# Text provided:
┌──
Thursday, July 08, 2010

Thousands of prisoners left in 'bureaucratic limbo'

Thousands of prisoners left in 'bureaucratic limbo'

Indeterminate sentences for public protection criticised by research

By Alan Travis




Thousands of prisoners have been left locked up in a "bureaucratic limbo" in jails in England and Wales without a date for their release, according to a research report published today.

Leading criminologists say that the indeterminate sentence for public protection (IPP), which was introduced in April 2005, has wrought havoc in the justice system and proved "one of the least carefully planned and implemented pieces of legislation in the history of sentencing".

The joint report by the Prison Reform Trust and the Institute for Criminal Policy Research at King's College, London, says that more than 6,034 people had been given an IPP sentence by the end of last year and well over 2,500 of them have already passed their "tariff point" – the minimum date after which the Parole Board can authorise their release. Almost 500 are at least two years past their minimum release date.

The report says that the explosion in the use of IPP sentences by the courts – 6,000 rising at the rate of 75 a month and a negligible release rate – has placed an impossible burden on an already overstretched prison service.

The authors, Jessica Jacobson and Mike Hough, say that an urgent review of the use of the sentence needs to be carried as part of the government's wider reviewing of sentencing policy now under way. It argues that many IPP prisoners are unable to get on the offending behaviour courses they need to persuade the Parole Board to fix their release date, leaving them with no means of gaining legitimate release.
└──
# Stored records:
┌──
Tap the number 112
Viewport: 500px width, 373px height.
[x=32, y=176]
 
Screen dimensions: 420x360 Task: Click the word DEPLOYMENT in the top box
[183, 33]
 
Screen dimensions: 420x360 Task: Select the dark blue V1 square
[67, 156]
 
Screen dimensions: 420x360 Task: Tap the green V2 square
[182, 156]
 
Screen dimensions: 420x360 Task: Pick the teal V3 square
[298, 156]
└──
┌──
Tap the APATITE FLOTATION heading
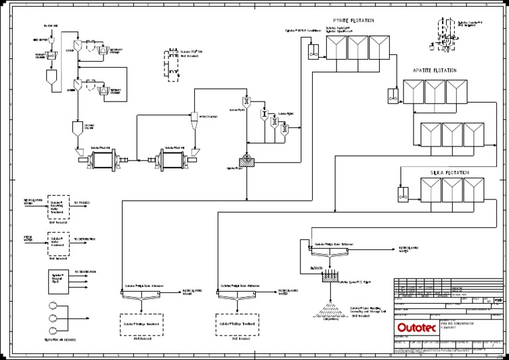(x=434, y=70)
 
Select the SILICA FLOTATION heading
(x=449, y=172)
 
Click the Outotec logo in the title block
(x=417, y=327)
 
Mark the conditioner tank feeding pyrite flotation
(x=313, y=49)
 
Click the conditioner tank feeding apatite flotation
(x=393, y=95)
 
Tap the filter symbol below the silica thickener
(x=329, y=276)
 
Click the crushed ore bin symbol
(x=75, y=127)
└──
┌──
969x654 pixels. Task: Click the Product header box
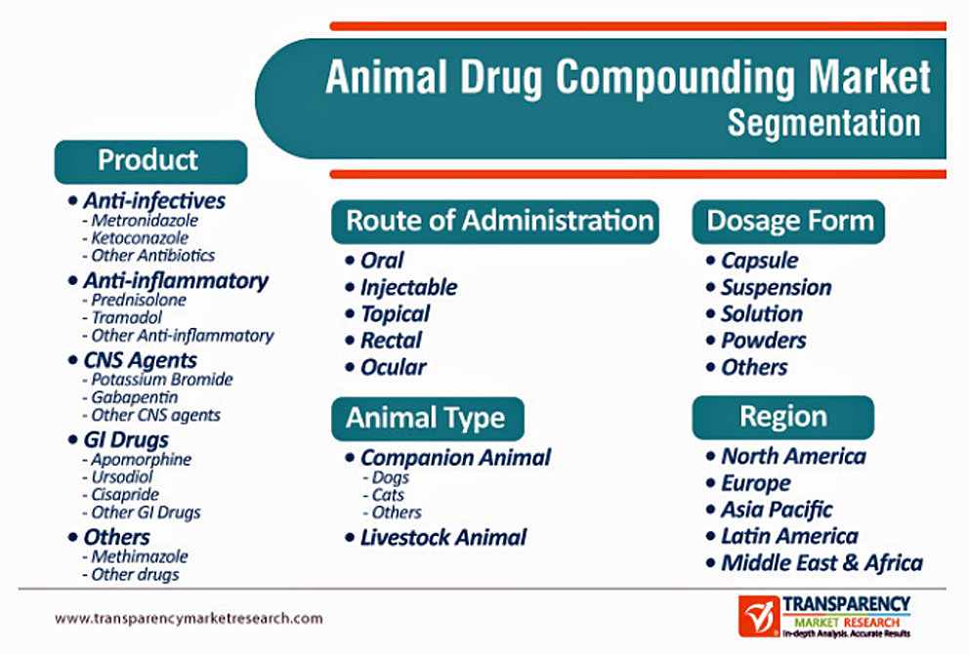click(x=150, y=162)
└──
# Directive 1:
Can you quote the stretch of the prison sentencing article from "Indeterminate sentences for" through "report published today."?
# Directive 2:
Which people are named in the prison sentencing article?

# Full solution 1:
Indeterminate sentences for public protection criticised by research

By Alan Travis




Thousands of prisoners have been left locked up in a "bureaucratic limbo" in jails in England and Wales without a date for their release, according to a research report published today.

# Full solution 2:
Alan Travis
Jessica Jacobson
Mike Hough